For newbies to the subject, cultural policy refers to the statements and practices that guide an entity’s relationship to the management, development, and regulation of culture. If you google “cultural policy,” you’ll see tons of documents put out by global agencies such as UNESCO, international bodies such as the Council of Europe, the European Union, individual countries, states, counties, cities, or non-governmental organizations. In the narrowest sense (unfortunately the predominant one in the United States), they deal almost entirely with the funding of arts and culture; but the broader (and to me, better) policies also can appy to lots of related topics such as regulation, education, communications, preservation, digital culture, specific cultural rights, and on and on.

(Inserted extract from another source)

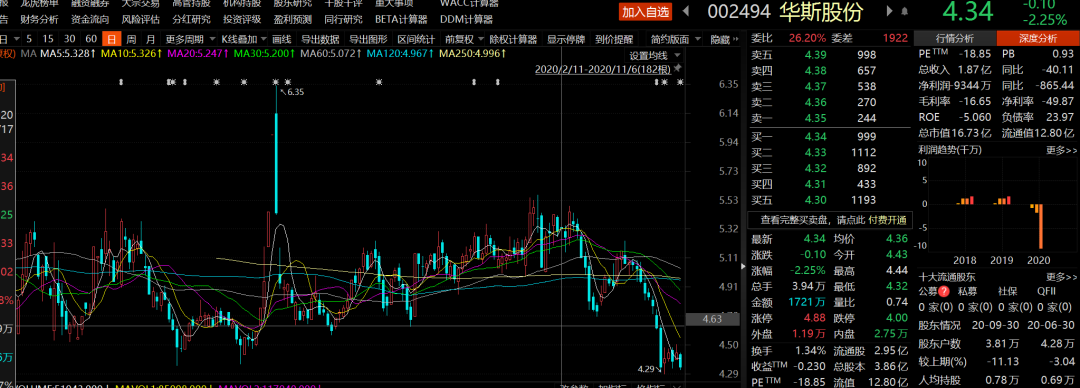Switch chart to 周 weekly period

point(131,39)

The underlying idea is that culture is an important and multidimensional aspect of society, and deserves to be regarded thoughtfully and nurtured with intentionality. Policy statements typically put forth values and priorities. Some are short, but many are highly detailed with pages of specific recommendations. As to how they are made and by whom, as well as whether and how they are implemented, we touch on such topics in this episode. Several examples are also linked in this blog, and we’ve also added links to the listing at miaaw.net.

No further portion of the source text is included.